3. The original soundtrack to Ridley Scott's Gladiator features an original score composed by Academy Award-winner Hans Zimmer and Golden Globe nominee and former Dead Can Dance member Lisa Gerrard. The duo's dramatic music incorporates traditional orchestral elements, ancient and indigenous instruments, and Gerrard's haunting vocals to create a timeless and evocative backdrop for Scott's tale of an avenging gladiator in ancient Rome. Cleverly, Zimmer’s theme gets straight to the heart of the film – it does not dwell on the action, or the violence that goes with it, but instead conveys the tremendous heartbreak felt by Maximus at the loss of his family, and the redemption he seeks before returning to them in the afterlife. At its core, Gladiator is not about a film about violence: it’s about loss – of one’s family, of one’s status, and of one’s freedom. For Gladiator, Hans Zimmer uses a simple but stirring melody throughout and, as a result, the film joins the ranks of those movies for which the music is a key part of its success. Lisa Gerrard’s haunting voice added a timeless and atmospheric quality.

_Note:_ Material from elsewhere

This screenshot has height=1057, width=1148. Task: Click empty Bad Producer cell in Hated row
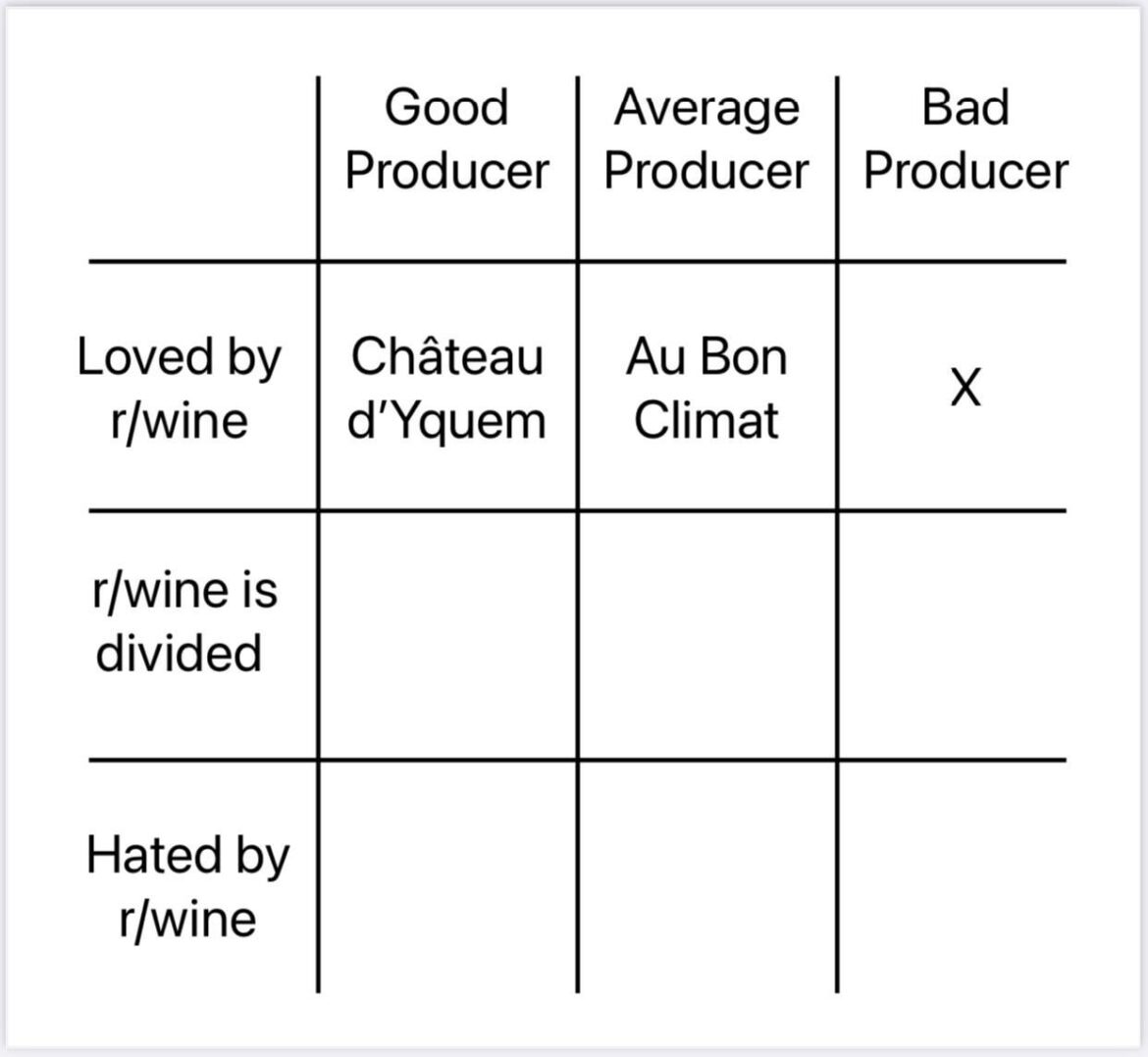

4. There aren’t a lot of soundtracks that can take you into a different world. Most are designed to create emotion, but only a few can mentally transport the listener into another realm entirely. Ramin Djawadi's score for the epic fantasy series Game Of Thrones is integral to its success. Huge percussion, sweeping strings, and bombastic themes make it a truly exhilarating listen. Djawadi crafts music that doesn’t place you in this different world, but sends you soaring over it. Of all the huge moments in the show, the game-changing scene in the season six finale is driven by Djawadi’s score The Light Of The Seven for 9 minutes as it starts with the isolated piano and builds to unsettling choir boy vocals, organs, cellos, and violins as King’s Landing is left in ruins. Unforgettable. And that is only one score from the myriad of eight seasons’ worth of glorious & breath-taking scores.

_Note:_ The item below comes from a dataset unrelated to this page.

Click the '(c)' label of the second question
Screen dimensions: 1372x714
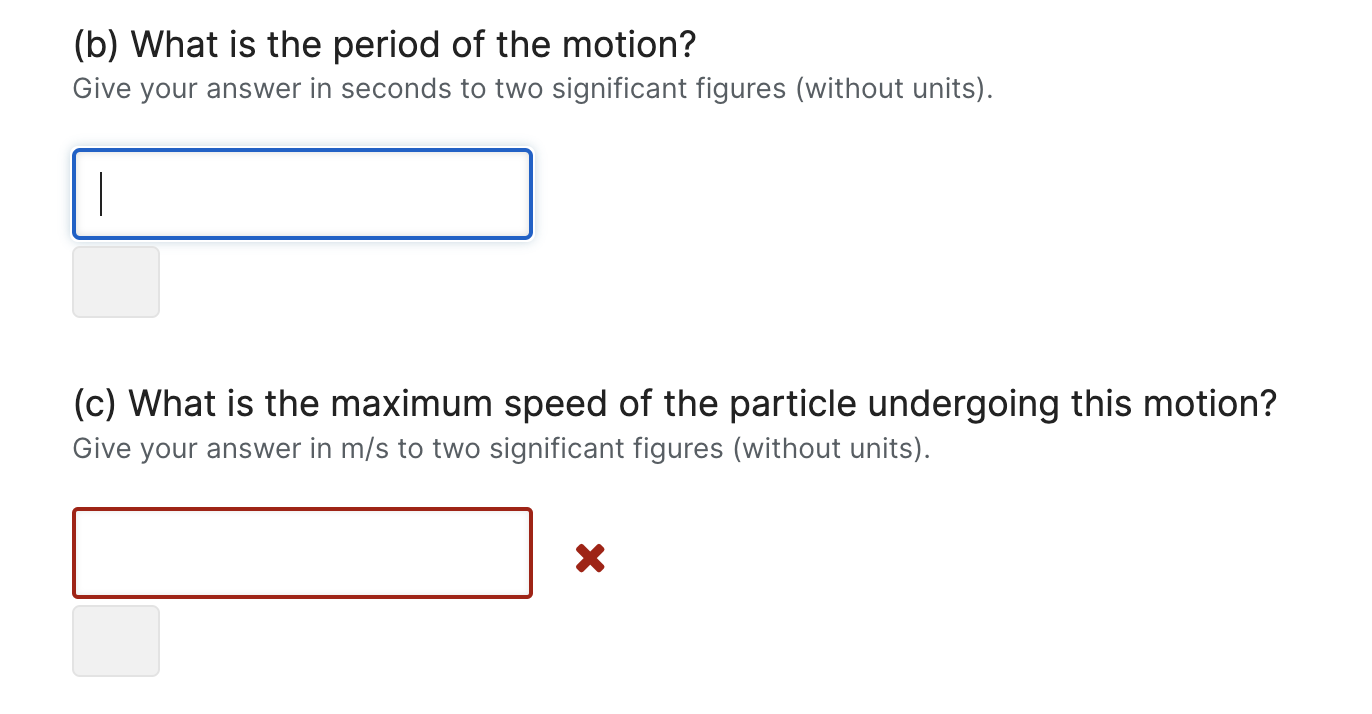pos(93,403)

In the end, the goal of a score is to blend into the background while still achieving the necessary effect. This might not be a revolutionary statement, but classical music makes everything significantly more dramatic. Filmmakers know this, and use it to their advantage to heighten the intensity and drama in their films. And sometimes (all the time for geeks like me), background scores become an essential part of the music we listen to daily. Music can evoke powerful emotional responses such as chills and thrills in listeners. And instrumental scores certainly do this job, as we would’ve experienced while watching films & TV shows. The aforementioned soundtracks surely do show that scores can amplify multiple forms of emotions – be it sorrow, love, grandeur, or agony – and therefore are a fundamental part of filmmaking.